A new professional insurance scheme has been unveiled by Financial Advice New Zealand, in conjunction with insurance brokerage firm Curated Risk.
Monday, June 6, 2022, 10:05 a.m.
It updates existing professional liability cover schemes to bring them in line with the licensing requirements of the Financial Services Law Amendment Act 2019 (FSLAA).
This law imposes a strict FAP licensing regime on the industry.
“Previously, financial advisers had individual coverage,” said Clinton Stanger of Curated Risk.

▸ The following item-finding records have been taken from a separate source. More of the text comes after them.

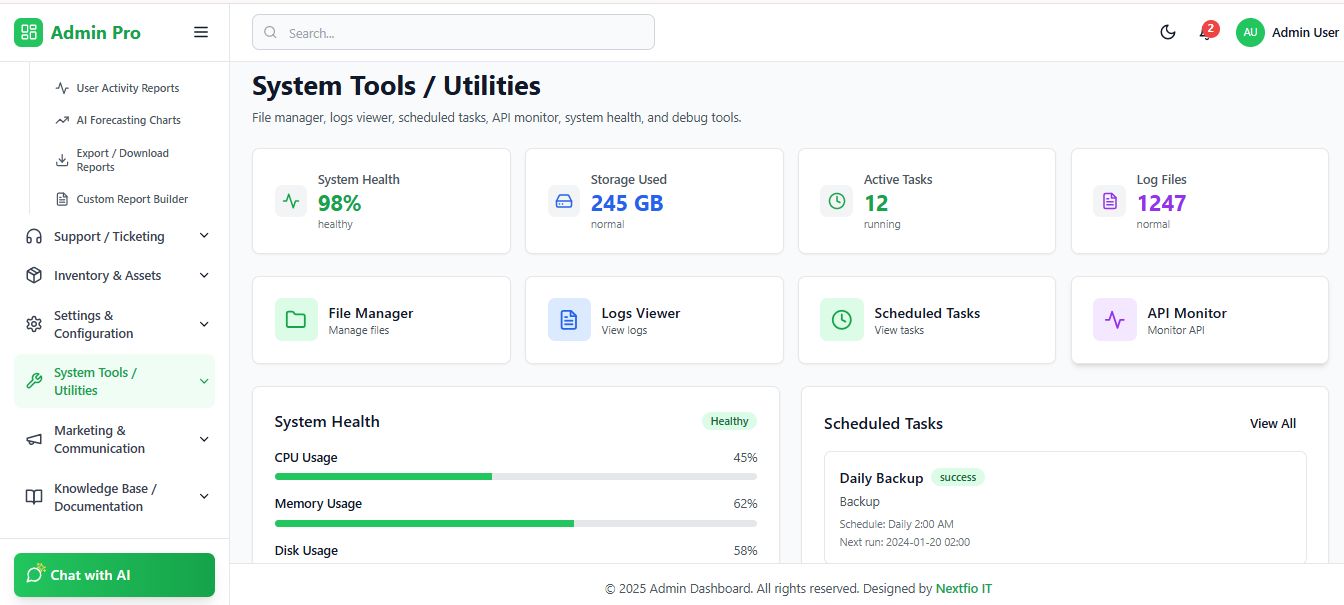Click the File Manager folder icon

(x=296, y=320)
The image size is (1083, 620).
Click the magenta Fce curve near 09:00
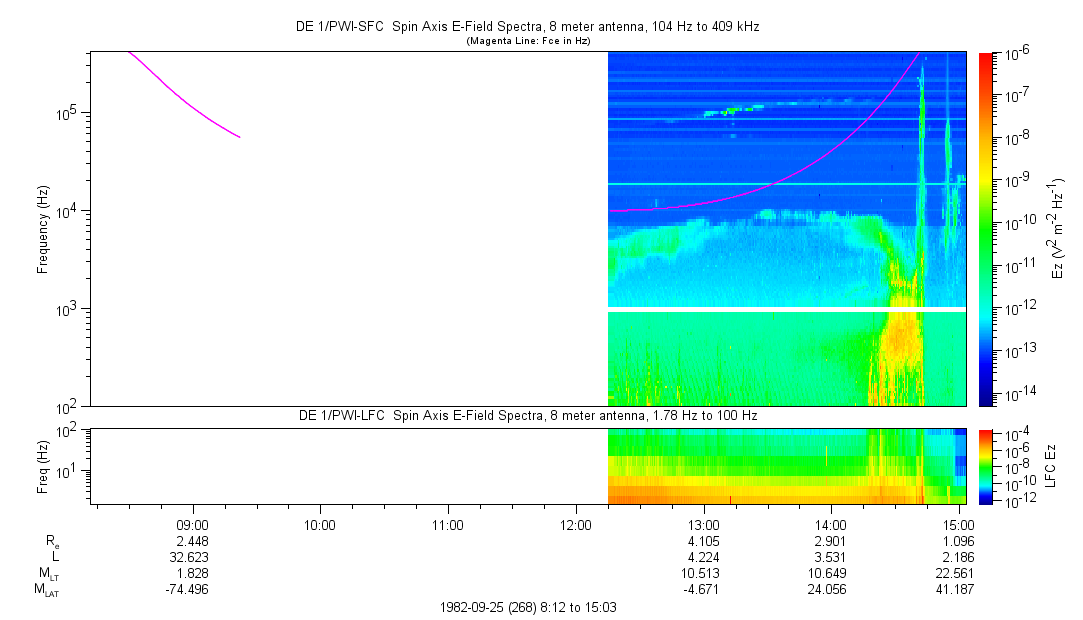(192, 108)
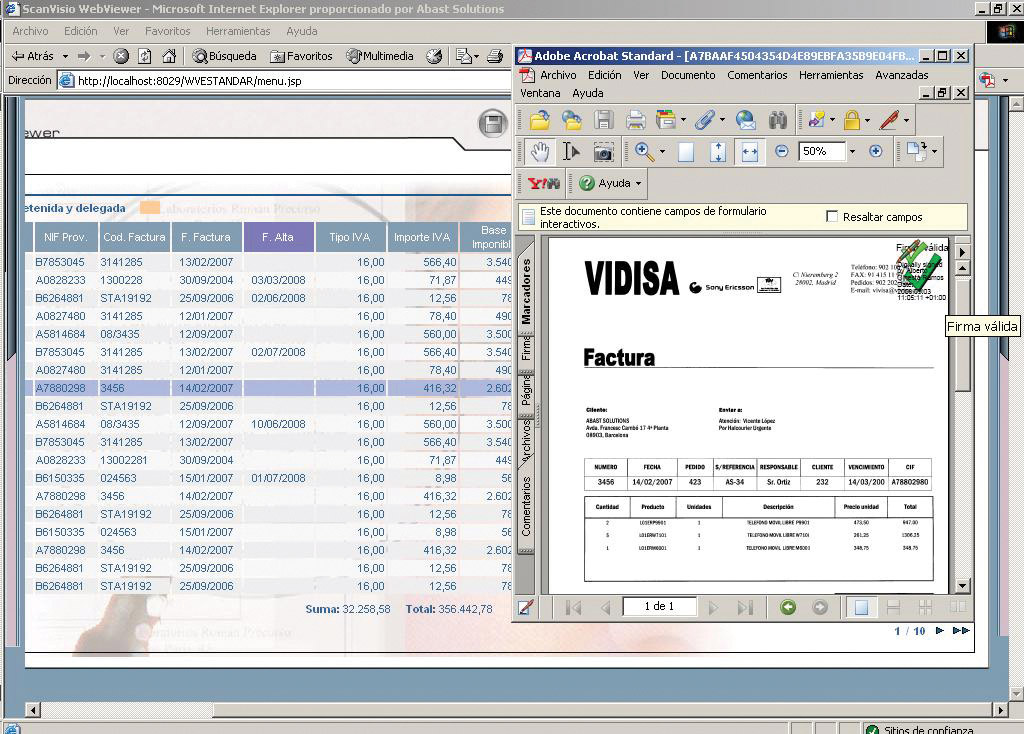Image resolution: width=1024 pixels, height=734 pixels.
Task: Open the binoculars Search tool
Action: coord(778,121)
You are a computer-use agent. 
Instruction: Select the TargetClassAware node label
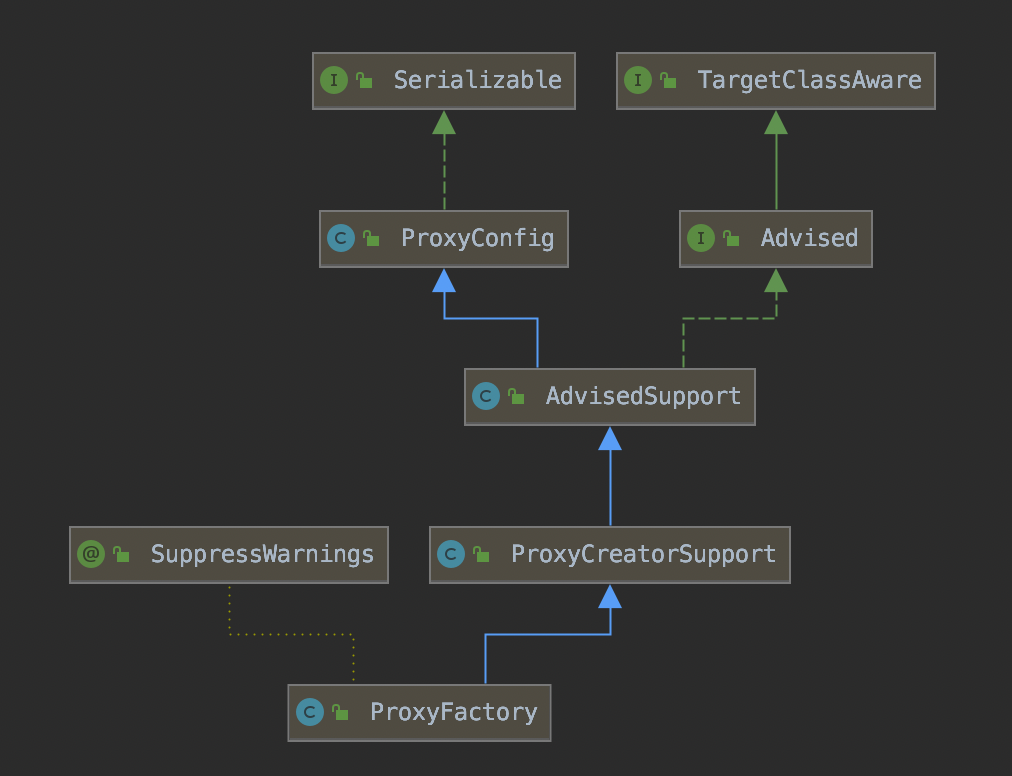pyautogui.click(x=809, y=81)
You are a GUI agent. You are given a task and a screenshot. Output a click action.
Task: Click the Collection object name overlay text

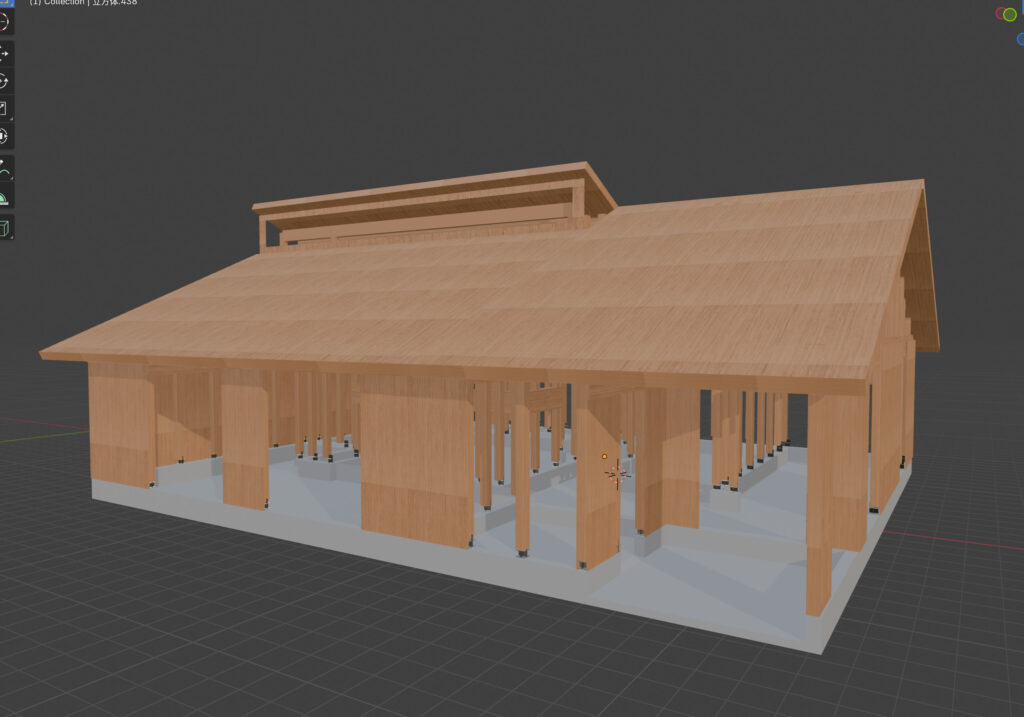(85, 3)
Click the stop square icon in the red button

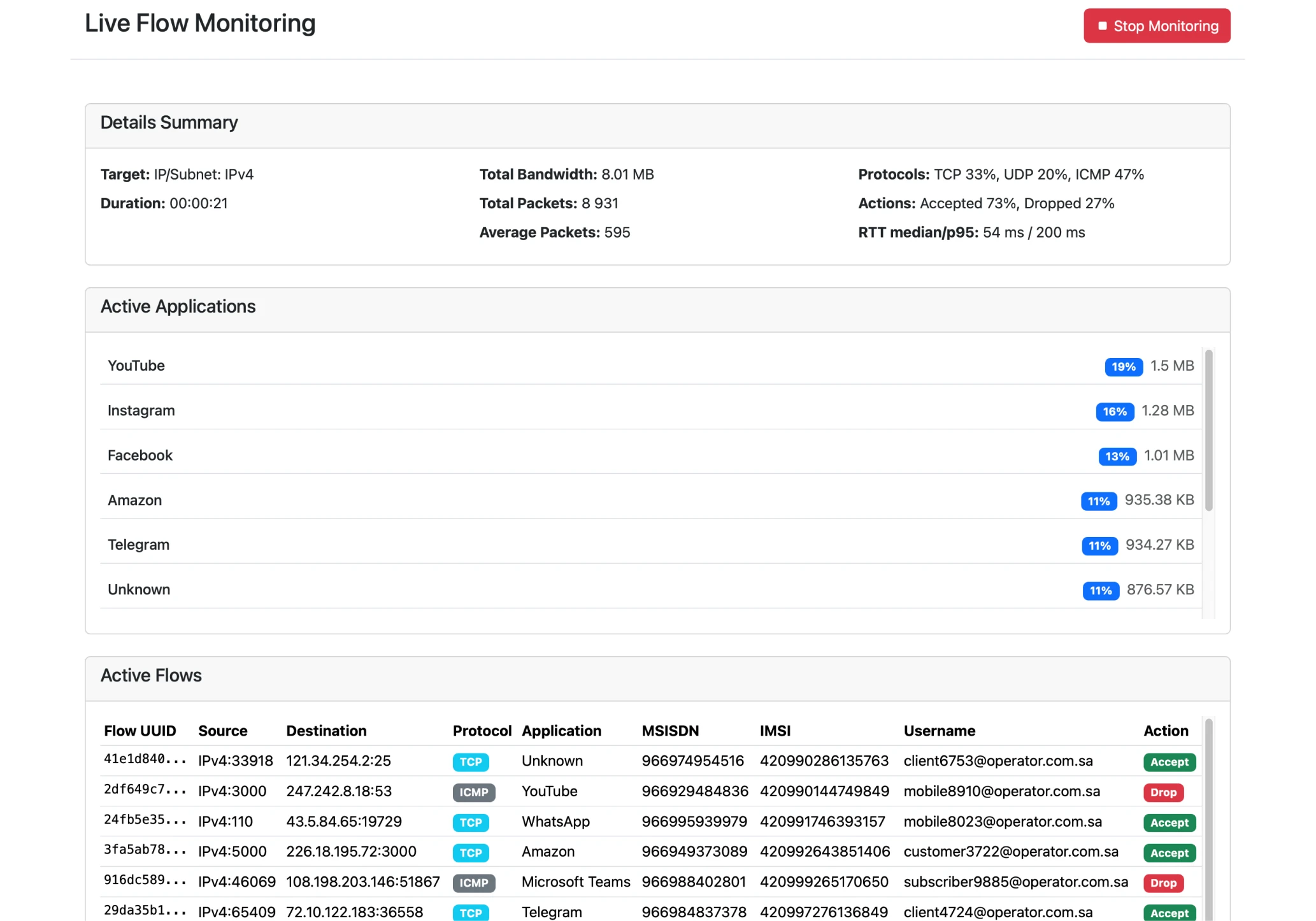[1102, 26]
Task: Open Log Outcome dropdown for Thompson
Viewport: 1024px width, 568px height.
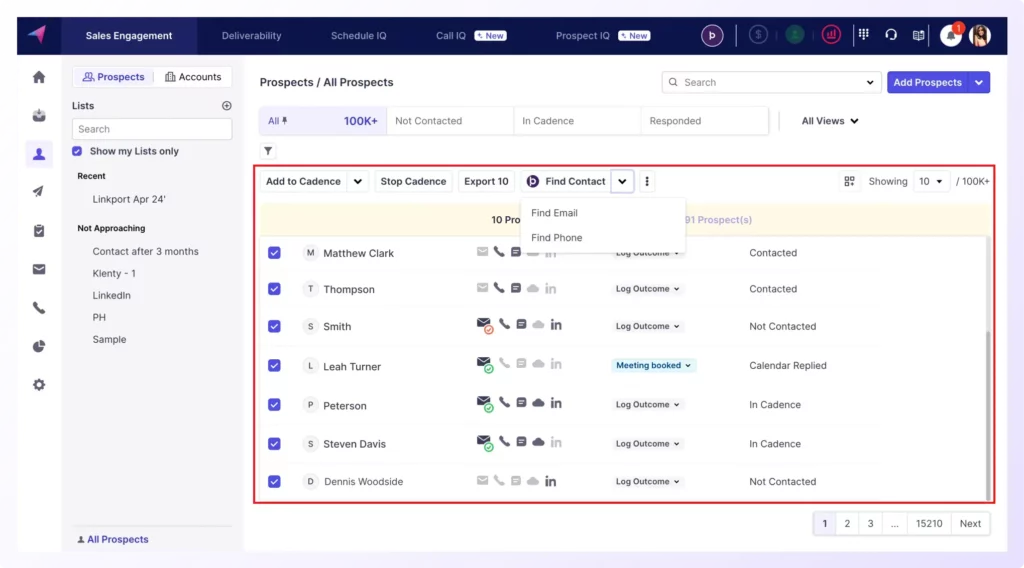Action: [x=647, y=289]
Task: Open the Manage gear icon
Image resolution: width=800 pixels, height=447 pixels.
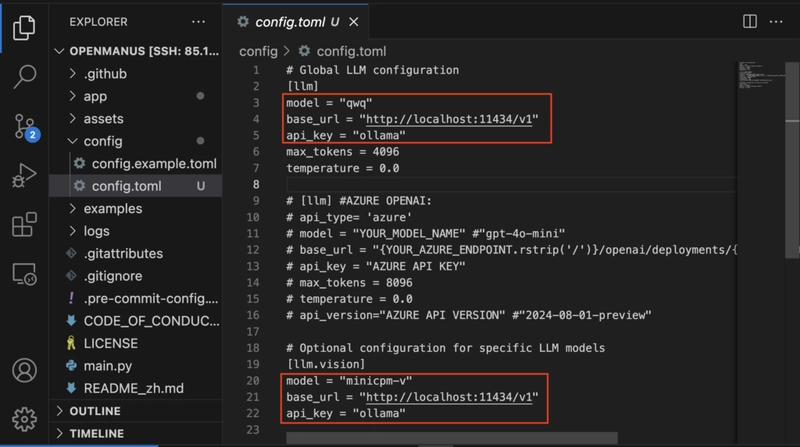Action: point(24,419)

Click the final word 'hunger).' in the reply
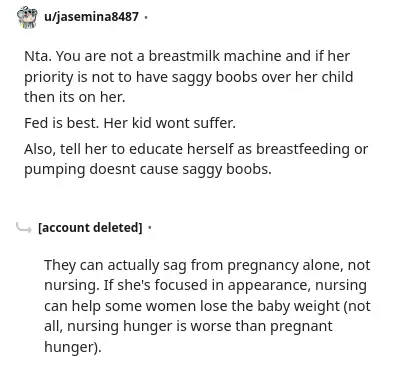pyautogui.click(x=72, y=347)
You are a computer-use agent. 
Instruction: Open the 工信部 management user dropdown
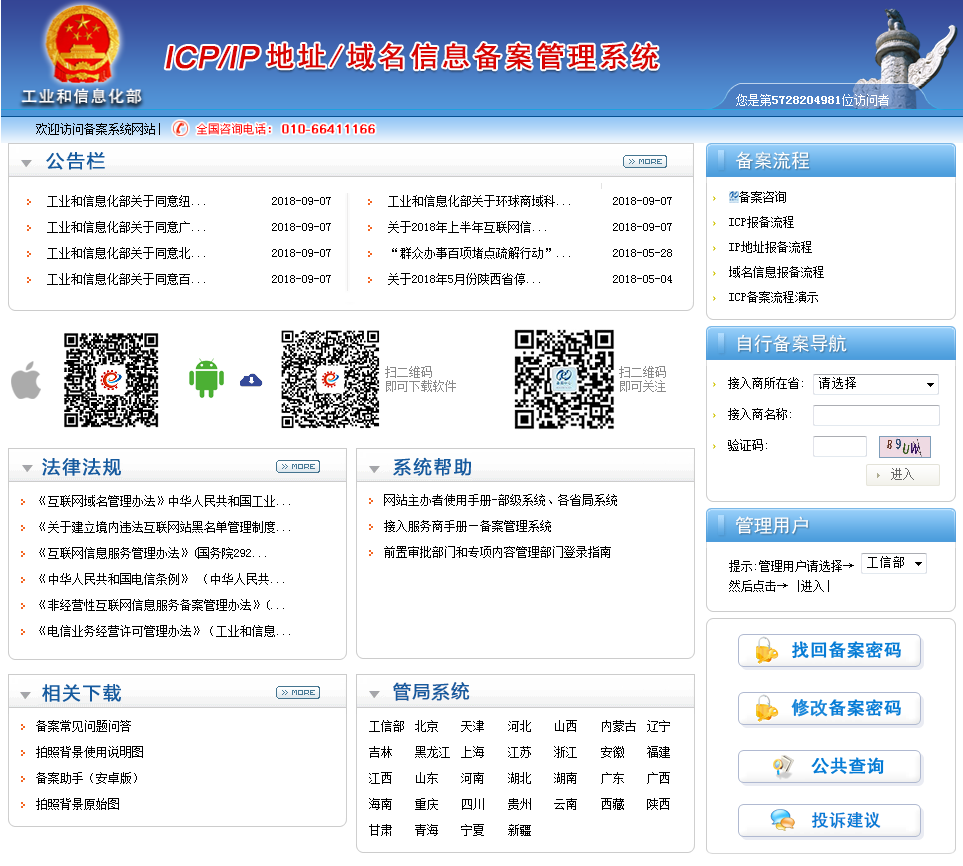[893, 564]
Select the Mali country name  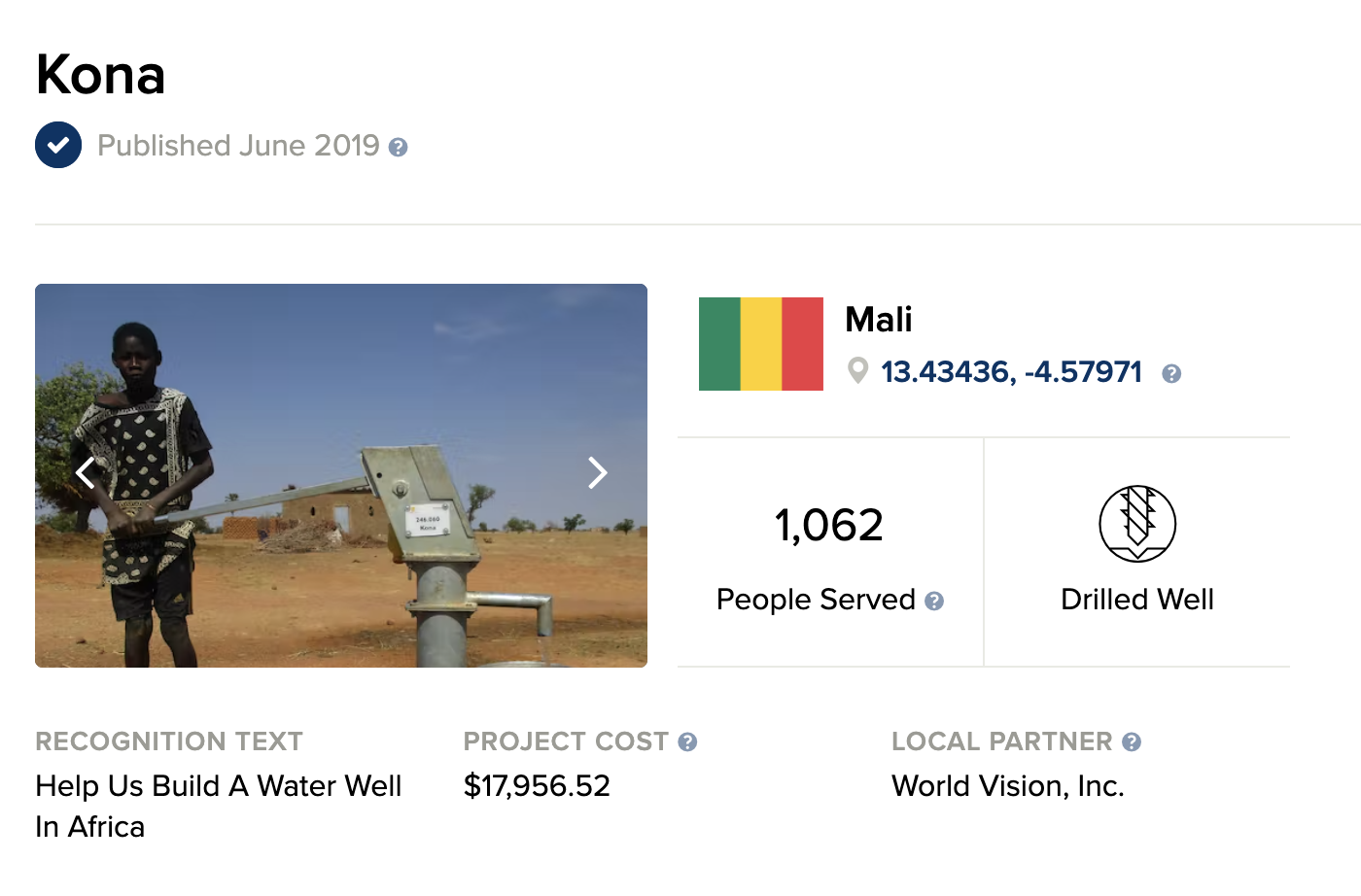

“Since the arrival of the FSLAA, it made more sense for the professional indemnity insurance structure to be in the name of the license holder, ie the FAP holder.”
Stanger said the new PI was a civil policy and covered cases brought against advisers by clients unhappy with the advice they had received.
“In addition to the professional insurance coverage, there is management liability coverage, which is an amalgamation of many previous liability coverages. Legal liability is one of the most important for our profession and there is also a cyber risk insurance policy.
The new system has been available to customers for about a week with a deadline in early July.
In monetary terms, Stanger said the level of coverage would be decided by the FAPs themselves.
“But usually it can be anywhere from $1-2 million or up to $5 million as a limit.
“If a FAP needs a limit greater than $5 million, we have access to insurers to provide that coverage.”
Stanger would not disclose the level of bonuses except that they were “very similar to last year”, and would vary more than before.
Financial Advice New Zealand chief executive Katrina Shanks said the new system had several benefits.
She said that in the past, the insurance plan tried to fit all advisers into a box.
“What advisors will now find is an insurance plan tailored to their needs.”
In addition, previous caps have been removed.
“It’s a modern and relevant new product.”
The program is also supported by new insurance companies: Ando and Berkshire Hathaway, replacing NZI and QBE.